Secretary of Planning and Policy of Pennsylvania
- In office January 20, 2015 – February 26, 2016
- Governor: Tom Wolf
- Preceded by: Jennifer Branstetter
- Succeeded by: Sarah Galbally

Secretary of Environmental Protection of Pennsylvania
- In office September 2008 – January 2011
- Governor: Ed Rendell
- Preceded by: Kathleen McGinty
- Succeeded by: Michael Krancer

Commissioner of the Pennsylvania Public Utility Commission
- In office 1993 – June 1998
- Governor: Bob Casey Sr.
- Succeeded by: Aaron Wilson Jr.

Personal details
- Born: June 30, 1957 (age 69) Nairobi, Kenya
- Party: Democratic
- Alma mater: Duke University University of Pennsylvania

= John Hanger =

American politician

John Hanger (born 1957) is the former Pennsylvania Secretary of Planning and Policy, serving on the executive staff of Pennsylvania Governor Tom Wolf.

Hanger has served as Secretary of the Pennsylvania Department of Environmental Protection, a position he held between September 2008 and January 2011 under then-Governor Ed Rendell. He is also a former Commissioner of the Pennsylvania Public Utility Commission and Of Counsel at law firm Eckert Seamans. He was a candidate for Governor of Pennsylvania in 2014, before withdrawing from the primary. He is one of two Pennsylvanians who have served both as a Secretary of the Department of Environmental Protection and as Commissioner of the Pennsylvania Public Utility Commission. (Clifford Jones served as the Chair of the Public Utility Commission and Secretary of the Department of Environmental Resources, the predecessor of DEP.)

==Biography==
Hanger was born in Nairobi, Kenya, to British parents who then moved to Dublin, Ireland and then to the United States when he was ten years old. In 1979, he graduated with a B.A. from Duke University and in 1984, he graduated with a J.D. from the University of Pennsylvania Law School. He took a job at Community Legal Services where he advocated for people who could not pay their utility bills which eventually led to him taking a position under state representative Joseph Rhodes Jr. and former member of the Pennsylvania Public Utility Commission. In 1993, he was named as Commissioner of the Pennsylvania Public Utility Commission by Governor Bob Casey Sr. In June 1998, Pennsylvania Governor Tom Ridge replaced him as Commissioner of the PUC with Chester mayor, Aaron Wilson Jr., a Republican.

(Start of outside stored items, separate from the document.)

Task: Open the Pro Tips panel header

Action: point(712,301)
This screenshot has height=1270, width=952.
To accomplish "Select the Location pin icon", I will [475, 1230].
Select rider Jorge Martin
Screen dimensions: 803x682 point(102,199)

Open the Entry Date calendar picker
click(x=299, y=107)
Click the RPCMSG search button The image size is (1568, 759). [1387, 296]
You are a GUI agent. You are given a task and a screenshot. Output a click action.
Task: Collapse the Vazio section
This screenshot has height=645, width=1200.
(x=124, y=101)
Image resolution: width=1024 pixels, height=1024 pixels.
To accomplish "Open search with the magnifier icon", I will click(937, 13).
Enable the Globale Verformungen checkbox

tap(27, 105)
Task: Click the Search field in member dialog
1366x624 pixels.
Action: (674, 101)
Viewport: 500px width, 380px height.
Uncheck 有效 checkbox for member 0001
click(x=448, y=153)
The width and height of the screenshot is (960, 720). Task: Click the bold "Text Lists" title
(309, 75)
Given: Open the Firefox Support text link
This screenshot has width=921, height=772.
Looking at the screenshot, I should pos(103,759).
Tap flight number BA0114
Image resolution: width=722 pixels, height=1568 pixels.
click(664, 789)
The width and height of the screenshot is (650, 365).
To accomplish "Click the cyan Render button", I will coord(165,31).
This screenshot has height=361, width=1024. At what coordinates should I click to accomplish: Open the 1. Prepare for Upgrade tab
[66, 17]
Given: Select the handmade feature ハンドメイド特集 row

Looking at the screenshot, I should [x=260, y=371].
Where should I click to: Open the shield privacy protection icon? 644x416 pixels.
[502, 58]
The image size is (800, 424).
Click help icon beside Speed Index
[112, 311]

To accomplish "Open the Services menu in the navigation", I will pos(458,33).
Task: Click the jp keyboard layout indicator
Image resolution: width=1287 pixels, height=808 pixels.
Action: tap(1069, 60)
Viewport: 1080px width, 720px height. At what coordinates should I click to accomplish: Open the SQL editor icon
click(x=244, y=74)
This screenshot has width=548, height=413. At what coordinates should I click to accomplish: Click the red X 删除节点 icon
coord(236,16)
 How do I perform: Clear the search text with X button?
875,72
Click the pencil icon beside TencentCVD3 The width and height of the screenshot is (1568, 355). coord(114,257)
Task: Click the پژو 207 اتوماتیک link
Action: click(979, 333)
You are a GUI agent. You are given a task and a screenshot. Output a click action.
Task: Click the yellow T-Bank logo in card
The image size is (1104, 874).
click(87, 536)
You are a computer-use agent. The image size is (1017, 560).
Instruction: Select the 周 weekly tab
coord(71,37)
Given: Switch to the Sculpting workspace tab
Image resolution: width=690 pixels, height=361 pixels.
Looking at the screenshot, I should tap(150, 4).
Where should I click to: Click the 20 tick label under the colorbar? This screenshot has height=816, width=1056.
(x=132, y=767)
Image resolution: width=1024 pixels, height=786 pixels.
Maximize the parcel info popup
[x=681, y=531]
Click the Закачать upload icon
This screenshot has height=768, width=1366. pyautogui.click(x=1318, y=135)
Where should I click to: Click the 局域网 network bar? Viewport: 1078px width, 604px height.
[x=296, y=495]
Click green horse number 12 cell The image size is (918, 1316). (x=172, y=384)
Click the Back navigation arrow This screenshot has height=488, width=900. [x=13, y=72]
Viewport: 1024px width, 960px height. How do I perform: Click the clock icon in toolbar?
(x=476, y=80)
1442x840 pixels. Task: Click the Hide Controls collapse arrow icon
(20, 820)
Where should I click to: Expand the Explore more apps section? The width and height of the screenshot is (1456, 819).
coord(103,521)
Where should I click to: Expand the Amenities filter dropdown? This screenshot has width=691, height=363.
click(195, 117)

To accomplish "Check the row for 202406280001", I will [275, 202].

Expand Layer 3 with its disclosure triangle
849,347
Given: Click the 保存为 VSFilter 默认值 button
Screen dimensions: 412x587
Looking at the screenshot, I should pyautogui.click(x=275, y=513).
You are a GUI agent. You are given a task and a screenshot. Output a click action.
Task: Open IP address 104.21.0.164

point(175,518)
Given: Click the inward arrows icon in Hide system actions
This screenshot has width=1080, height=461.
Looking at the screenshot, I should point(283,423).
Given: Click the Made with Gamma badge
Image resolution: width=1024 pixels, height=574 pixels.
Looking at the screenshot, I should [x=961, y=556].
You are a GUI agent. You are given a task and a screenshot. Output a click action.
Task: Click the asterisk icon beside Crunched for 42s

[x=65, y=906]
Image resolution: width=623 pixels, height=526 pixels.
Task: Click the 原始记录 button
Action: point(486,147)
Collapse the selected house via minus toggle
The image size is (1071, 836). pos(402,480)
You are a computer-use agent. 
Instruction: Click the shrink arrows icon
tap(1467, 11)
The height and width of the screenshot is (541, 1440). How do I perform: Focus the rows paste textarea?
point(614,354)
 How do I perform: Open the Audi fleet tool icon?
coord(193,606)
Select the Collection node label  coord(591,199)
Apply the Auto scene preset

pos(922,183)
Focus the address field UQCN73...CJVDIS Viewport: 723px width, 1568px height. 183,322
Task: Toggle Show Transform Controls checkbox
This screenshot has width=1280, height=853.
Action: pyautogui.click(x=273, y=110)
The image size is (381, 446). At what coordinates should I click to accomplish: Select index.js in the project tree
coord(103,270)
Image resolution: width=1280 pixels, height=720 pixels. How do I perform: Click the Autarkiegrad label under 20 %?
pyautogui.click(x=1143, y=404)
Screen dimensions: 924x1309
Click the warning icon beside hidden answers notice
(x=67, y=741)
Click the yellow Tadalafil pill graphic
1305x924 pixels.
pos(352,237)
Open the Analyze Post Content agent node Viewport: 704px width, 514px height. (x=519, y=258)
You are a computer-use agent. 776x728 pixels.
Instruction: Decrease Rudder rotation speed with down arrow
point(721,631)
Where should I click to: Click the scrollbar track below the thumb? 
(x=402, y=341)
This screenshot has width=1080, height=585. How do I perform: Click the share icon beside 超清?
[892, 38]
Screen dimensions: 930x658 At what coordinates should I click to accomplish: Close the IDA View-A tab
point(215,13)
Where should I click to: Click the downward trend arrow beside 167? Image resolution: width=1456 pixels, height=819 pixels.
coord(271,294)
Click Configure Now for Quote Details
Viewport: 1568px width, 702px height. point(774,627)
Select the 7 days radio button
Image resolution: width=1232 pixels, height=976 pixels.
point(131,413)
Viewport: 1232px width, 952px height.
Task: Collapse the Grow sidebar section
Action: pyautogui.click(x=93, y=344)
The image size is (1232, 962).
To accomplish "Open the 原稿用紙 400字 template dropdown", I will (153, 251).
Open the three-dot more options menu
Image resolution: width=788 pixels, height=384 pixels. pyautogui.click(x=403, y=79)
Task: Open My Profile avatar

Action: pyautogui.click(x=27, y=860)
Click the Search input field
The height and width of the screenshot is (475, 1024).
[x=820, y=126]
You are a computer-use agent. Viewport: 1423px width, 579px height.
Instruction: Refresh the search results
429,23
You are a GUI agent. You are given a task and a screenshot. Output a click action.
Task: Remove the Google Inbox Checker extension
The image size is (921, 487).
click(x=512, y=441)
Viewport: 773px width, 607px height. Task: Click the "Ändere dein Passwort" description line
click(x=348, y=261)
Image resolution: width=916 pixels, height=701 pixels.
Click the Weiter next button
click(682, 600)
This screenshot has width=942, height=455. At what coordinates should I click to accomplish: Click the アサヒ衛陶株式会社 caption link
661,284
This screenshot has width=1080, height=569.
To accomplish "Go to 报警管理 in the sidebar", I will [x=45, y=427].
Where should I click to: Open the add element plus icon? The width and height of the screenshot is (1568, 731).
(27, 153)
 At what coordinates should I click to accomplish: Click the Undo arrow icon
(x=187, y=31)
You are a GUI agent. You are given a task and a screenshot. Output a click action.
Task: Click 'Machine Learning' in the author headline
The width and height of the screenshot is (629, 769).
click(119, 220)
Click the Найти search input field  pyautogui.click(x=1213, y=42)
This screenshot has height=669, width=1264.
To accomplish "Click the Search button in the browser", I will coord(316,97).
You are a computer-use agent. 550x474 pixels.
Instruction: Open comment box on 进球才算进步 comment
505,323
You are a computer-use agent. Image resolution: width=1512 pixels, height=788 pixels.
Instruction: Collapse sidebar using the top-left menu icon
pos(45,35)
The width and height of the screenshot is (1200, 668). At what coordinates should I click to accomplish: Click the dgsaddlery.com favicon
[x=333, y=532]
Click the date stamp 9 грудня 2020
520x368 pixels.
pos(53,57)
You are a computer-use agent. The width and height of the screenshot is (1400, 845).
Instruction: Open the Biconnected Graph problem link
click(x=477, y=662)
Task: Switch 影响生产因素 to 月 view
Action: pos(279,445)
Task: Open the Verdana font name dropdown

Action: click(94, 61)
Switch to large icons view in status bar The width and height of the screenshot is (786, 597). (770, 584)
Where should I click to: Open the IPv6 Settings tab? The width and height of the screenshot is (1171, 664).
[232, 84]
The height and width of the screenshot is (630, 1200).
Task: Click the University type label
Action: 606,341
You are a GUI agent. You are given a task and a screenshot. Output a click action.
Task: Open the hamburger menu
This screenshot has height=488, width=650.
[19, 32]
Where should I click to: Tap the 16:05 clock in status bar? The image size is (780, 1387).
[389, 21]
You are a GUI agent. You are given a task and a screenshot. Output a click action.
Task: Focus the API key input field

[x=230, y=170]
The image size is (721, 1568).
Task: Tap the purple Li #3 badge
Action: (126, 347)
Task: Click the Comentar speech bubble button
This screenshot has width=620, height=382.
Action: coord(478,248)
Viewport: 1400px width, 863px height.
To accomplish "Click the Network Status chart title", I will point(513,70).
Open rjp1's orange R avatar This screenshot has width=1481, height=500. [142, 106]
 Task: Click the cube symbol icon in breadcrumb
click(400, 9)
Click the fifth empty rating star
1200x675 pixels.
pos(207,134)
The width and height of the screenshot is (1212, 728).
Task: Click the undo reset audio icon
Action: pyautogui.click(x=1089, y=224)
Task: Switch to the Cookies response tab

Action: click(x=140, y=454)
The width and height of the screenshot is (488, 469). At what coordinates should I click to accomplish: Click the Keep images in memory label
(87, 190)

Hanger contributed to writing and passing legislation such as Pennsylvania's 1996 Electricity Generation Competition and Customer Choice Act, the 2004 Alternative Energy Portfolio Standards Act, the 2005 Growing Greener 2 legislation, the 2007 Net Metering statute, the 2008 Act 129 initiating major electricity conservation programs, the 2008 Act 70 requiring DEP to write a climate change action plan, the 2008 Alternative Fuels Act, the 2010 Recycling Fee extension, and others.

Hanger was the founding President of Citizens for Pennsylvania's Future or PennFuture from 1998 to 2008, a public interest organization with the objective of improving the environment and economy.

Hanger has never held an elected office. He was considered a possible candidate for the Democratic nomination for the United States Senate election in 2004 against Arlen Specter.

===2014 gubernatorial election===

After saying that he was "seriously looking" at a possible campaign for Governor of Pennsylvania to seek the Democratic nomination to challenge Republican incumbent Tom Corbett in 2014, he officially announced his candidacy for the office in November 2012. However, he ended his campaign in March 2014, citing unfavorable polling and the surge of fellow candidate Tom Wolf.

His campaign supported the immediate legalization of medical marijuana by allowing doctors to prescribe marijuana for treatment of appropriate conditions and illnesses as is done in 20 other states. He supported removing criminal penalties for possession of small amounts of marijuana as soon as possible, and proposed to later legalize, regulate, and tax recreational marijuana in Pennsylvania.

John Hanger endorsed Tom Wolf in the 2014 Democratic Primary for Governor.